A comprehensive academic study published this week has discovered hidden backdoor-like behavior — such as secret access keys, master passwords, and secret commands — in more than 12,700 Android applications.
To discover this hidden behavior, academics from Europe and the US developed a custom tool named InputScope, which they used to analyze input form fields found inside more than 150,000 Android applications.
More precisely, academics analyzed the top 100,000 Play Store apps (based by their number of installations), the top 20,000 apps hosted on third-party app stores, and more than 30,000 apps that came pre-installed on Samsung handsets.
“Our evaluation uncovered a concerning situation,” the research team said. “We identified 12,706 apps containing a variety of backdoors such as secret access keys, master passwords, and secret commands.”
Researchers say these hidden backdoor mechanisms could allow attackers to gain unauthorized access to users’ accounts. Further, if the attacker has physical access to a device and one of these apps was installed, it could also grant attackers access to a phone or allow them to run code on the device with elevated privileges (due to the hidden secret commands present in the app’s input fields).
Some examples of hidden backdoor-like mechanisms
“Nor are such cases hypothetical,” the research team said, referring to one particular example.
“By manually examining several mobile apps, we found that a popular remote control app (10 million installs) contains a master password that can unlock access even when locked remotely by the phone owner when [the] device is lost,” researchers said.
“Meanwhile, we also discovered a popular screen locker app (5 million installs) uses an access key to reset arbitrary users’ passwords to unlock the screen and enter the system.
“In addition, we also found that a live streaming app (5 million installs) contains an access key to enter its administrator interface, through which an attacker can reconfigure the app and unlock additional functionality.
“Finally, we found a popular translation app (1 million installs) contains a secret key to bypass the payment for advanced services such as removing the advertisements displayed in the app.
Here’s a real world example we were able to find. If you tap 13 times on the version number, you get a password prompt. Enter in the Konami Code, and you get a hidden debug menu! pic.twitter.com/ixOuz6vmib
— Brendan Dolan-Gavitt (@moyix) March 31, 2020
As can be seen from the examples provided by the research team, some issues clearly pose a danger to the user’s safety, and the data stored on the device, while others were just harmless Easter eggs or debugging features that accidentally made it into production.
In total, researchers said they found more than 6,800 apps with hidden backdoors/functions on the Play Store, more than 1,000 on third-party stores, and almost 4,800 apps that came pre-installed on Samsung devices.
The research team said they notified all the app developers where they found hidden behavior or a backdoor-like mechanism. However, not all app devs responded.
As a result, some of the apps that were provided as examples in the team’s white paper have had their names redacted to protect their users.
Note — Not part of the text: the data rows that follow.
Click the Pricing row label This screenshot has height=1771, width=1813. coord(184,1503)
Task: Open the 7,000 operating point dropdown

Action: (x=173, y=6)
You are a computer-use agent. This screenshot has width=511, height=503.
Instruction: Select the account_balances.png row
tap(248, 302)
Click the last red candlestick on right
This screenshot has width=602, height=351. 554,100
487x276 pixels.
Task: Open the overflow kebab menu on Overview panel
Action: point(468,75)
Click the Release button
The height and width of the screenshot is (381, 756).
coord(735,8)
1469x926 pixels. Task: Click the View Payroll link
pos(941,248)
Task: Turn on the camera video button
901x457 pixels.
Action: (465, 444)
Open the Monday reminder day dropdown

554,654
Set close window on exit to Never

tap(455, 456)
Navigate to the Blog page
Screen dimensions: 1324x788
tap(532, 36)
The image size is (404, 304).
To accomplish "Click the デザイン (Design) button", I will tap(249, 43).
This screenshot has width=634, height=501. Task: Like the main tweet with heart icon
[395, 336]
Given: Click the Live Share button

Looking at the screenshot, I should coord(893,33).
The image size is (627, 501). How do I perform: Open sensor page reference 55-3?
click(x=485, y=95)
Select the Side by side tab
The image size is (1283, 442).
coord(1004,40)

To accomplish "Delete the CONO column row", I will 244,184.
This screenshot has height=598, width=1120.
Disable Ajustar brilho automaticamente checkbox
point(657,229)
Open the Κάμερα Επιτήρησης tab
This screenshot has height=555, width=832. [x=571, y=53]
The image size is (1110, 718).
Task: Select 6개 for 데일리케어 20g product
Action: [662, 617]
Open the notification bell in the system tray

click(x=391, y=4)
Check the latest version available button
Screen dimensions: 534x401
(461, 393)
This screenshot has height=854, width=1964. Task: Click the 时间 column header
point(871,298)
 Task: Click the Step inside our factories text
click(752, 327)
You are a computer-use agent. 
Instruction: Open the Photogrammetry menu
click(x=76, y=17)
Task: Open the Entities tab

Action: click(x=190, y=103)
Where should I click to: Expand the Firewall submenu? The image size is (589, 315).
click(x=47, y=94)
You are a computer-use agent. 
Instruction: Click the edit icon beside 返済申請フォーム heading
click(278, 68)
Additional details about the research are available in a scientific paper entitled “Automatic Uncovering of Hidden Behaviors FromInput Validation in Mobile Apps,” published by researchers from Ohio State University, New York University, and the CISPA Helmholtz Center for Information Security from Germany.
Since the InputScore tool analyzed input fields inside Android apps, a side-effect of this research was that the academic team also discovered which apps employed hidden bad word filters or politically-motivated blacklists. In total, researchers said they found 4,028 Android apps that featured input blacklists.